**TEXT PROVIDED**
============

An increment-type counter implementation is illustrated by tuning circuit 28 of FIG. 3, where a counter 30 is receives at its data (D) input an initial value of zero. The counter is initialized to a zero count in response to assertion of the
write enable (WE) input via delay signal 18. Thereafter, the clock signal for the memory controller, coupled to the increment (INC) input of the counter, increments the value stored in the counter once each clock cycle. Cycling of the counter for the
number of cycles corresponding to the delay count is then detected via a comparison block 34 that receives as its inputs the output (OUT) of counter 30 and the delay count from configuration register 32. As a result, enable signal 20 is asserted when
the output of the counter matches the delay count stored in the register.
Loading of the configuration register to program the programmable counter may be performed in a number of manners. For example, one or more external pins for the controller may be used to specify the delay count. In the alternative, the delay
count may be supplied via an external component, e.g., via a specific instruction over a network or bus. Moreover, the delay count may be hardwired into different physical implementations, whereby a common design of memory controller may be reused with
minor modifications in the manufacture of several different memory controller models tailored for use with different memory storage requirements. Furthermore, delay counts may be grouped into sets so that the same pins/commands may collectively control
multiple parameters.
Other manners of programming the programmable counter may be used in the alternative. For example, a dynamic control circuit may be configured to start with one or more conservative parameters, to monitor the error rate of the memory storage
device while progressively accelerating the parameters, and to then decelerate one or more of the parameters whenever errors are detected.
Returning to FIG. 1, logic circuit 12 and tuning circuit 22 each represent a circuit arrangement, that is, an arrangement of analog and/or digital electronic or optical components electrically or optically coupled with one another via conductive
traces, signaling paths and/or wires, whether implemented wholly in one integrated circuit device or implemented in a plurality of integrated circuit devices electrically coupled with one another via one or more circuit boards. Moreover, it should be
recognized that integrated circuit devices are typically designed and fabricated using one or more computer data files, referred to herein as hardware definition programs, that define the layout of the circuit arrangements on the devices. The programs
are typically generated in a known manner by a design tool and are subsequently used during manufacturing to create the layout masks that define the circuit arrangements applied to a semiconductor wafer. Typically, the programs are provided in a
predefined format using a hardware definition language (HDL) such as VHDL, verilog, EDIF, etc. Thus, while the invention has and hereinafter will be described in the context of circuit arrangements implemented in fully functioning integrated circuit
devices, those skilled in the art will appreciate that circuit arrangements consistent with the invention are capable of being distributed as program products in a variety of forms, and that the invention applies equally regardless of the particular type
of signal bearing media used to actually carry out the distribution. Examples of signal bearing media include but are not limited to recordable type media such as volatile and non-volatile memory devices, floppy disks, hard disk drives, CD-ROM's, and
DVD's, among others, and transmission type media such as digital and analog communications links.

============

**COLLECTED MATERIAL**

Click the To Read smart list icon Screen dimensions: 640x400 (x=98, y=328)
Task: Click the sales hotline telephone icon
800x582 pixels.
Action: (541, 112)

============

**TASKS TO PERFORM**
1: According to the passage on memory controller tuning, why might the delay count be hardwired into different physical implementations? Answer in one to three sentences.
2: Decide whether each statement agrees with the passage on memory controller tuning. Answer yes or no for each, and quote the deciding words from the passage.
(a) The counter is set to zero when the write enable input is asserted via delay signal 18.
(b) The dynamic control circuit begins with aggressive parameters and slows them down over time.
(c) Floppy disks are given as an example of transmission type media.
3: Resume the passage on memory controller tuning, starting after its last sentence.
The data was taken from a source separate from the passage on memory controller tuning.

**EXPECTED RESPONSES**
1: Hardwiring the delay count lets a common memory controller design be reused with minor modifications. Several different controller models can then be manufactured, each tailored to different memory storage requirements.

2:
(a) Yes: "The counter is initialized to a zero count in response to assertion of the write enable (WE) input via delay signal 18."
(b) No: "a dynamic control circuit may be configured to start with one or more conservative parameters"
(c) No: "recordable type media such as volatile and non-volatile memory devices, floppy disks, hard disk drives, CD-ROM's, and DVD's"

3:
Turning now to FIG. 4, a data processing system 40 consistent with the invention is illustrated. Data processing system 40 is representative of any of a number of computers and like systems. For example, data processing system 40 includes a
system processor 42 coupled to a mainstore memory 44, which is in turn coupled to various external devices via an input/output (I/O) subsystem 46. Subsystem 46 is coupled to a plurality of external devices via a system bus 48. Various types of external
devices are represented in FIG. 4, including a storage controller 50 (used to interface with one or more storage devices 52), a workstation controller 54 (used to interface with one or more workstations 56), an I/O expansion unit 58 (used to interface
with additional devices via an I/O bus 60), and a network adaptor 62 (used to interface with an external network represented at 64).
It should be appreciated that a wide variety of alternate devices may be coupled to data processing system 40 consistent with the invention.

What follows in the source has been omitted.